__EXCERPT__:
Kelly’s dancing is recognized as being distinctly “American”—he’s the guy next door, playing characters who inhabit low-rent nightclubs or vaudeville houses rather than swanky, high-life settings. He’s convincing as a soldier, (especially, and more than once) a sailor or a baseball player. His look is casual—jeans, sport shirts, loafers—and whenever he dances, his ballet training is put to understated use and sometimes even mocked.
His best-known set pieces, which only look better and inspire increased amazement with repeated viewings, are marked by joie-de-vivre. They often take place out on the street, where Kelly’s characters are far more at home than in any grand ballroom. In Cover Girl (1944), he, Phil Silvers and Rita Hayworth cavort happily on a street set in a merry trio that prefigures “Good Morning” in Singin’ in the Rain. Later in the film, Kelly is again on the street in a far more serious mode, expressing his doubts and inner arguments in the brilliantly conceived and executed “alter ego dance,” a major innovation for its time and one that took weeks to conceive and plan.
Then there is his iconic number on roller skates (“I Like Myself”) from It’s Always Fair Weather (1955), in which Kelly’s elegant placement, grace and ease are awe-inspiring, and the immortal Singin’ in the Rain title number.

__DATASET EXCERPT__:
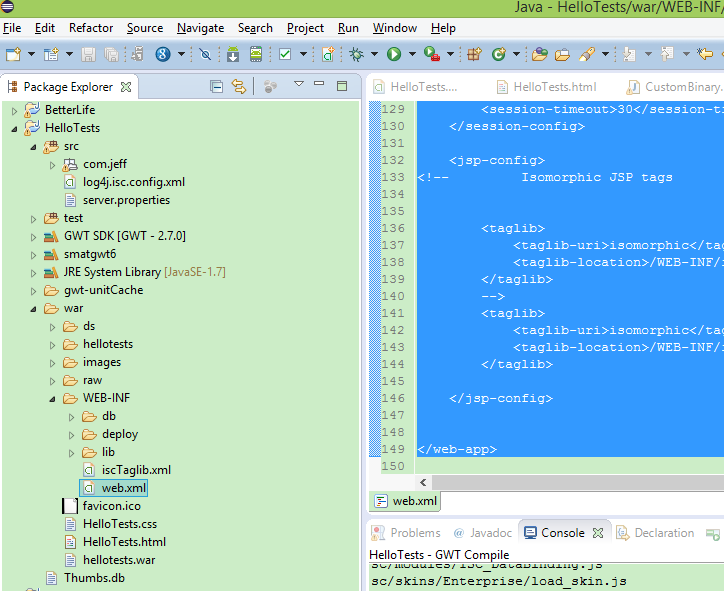Image resolution: width=724 pixels, height=591 pixels.
Task: Close the Console view tab
Action: click(598, 533)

__YOUR TASKS__:
1) Name every film that the excerpt about Kelly's dancing mentions.
2) Write the next part of the excerpt about Kelly's dancing, picking up right after its final sentence.

__PER-TASK ANSWERS__:
1) Cover Girl (1944), Singin' in the Rain, It's Always Fair Weather (1955)

2)
Watching that number again, one can only marvel at the sheer invention and the carefree freedom with which Kelly performs something that must have taken a tremendous amount of detailed planning. But you don’t notice the carefully plotted camera angles or the evolving street scene or wonder whether (and how often) he changed into drier clothes in the course of filming it. The number just carries you along; it is sheer perfection.
As he often did, Kelly works in everyday characters and situations—the police officer eyeing him skeptically and the lucky passerby to whom Kelly hands off his umbrella at the very end. Even though I knew that moment was coming, it moved me once again. That was an important facet of Kelly that is expressed in all his dance numbers and performances: his humanity.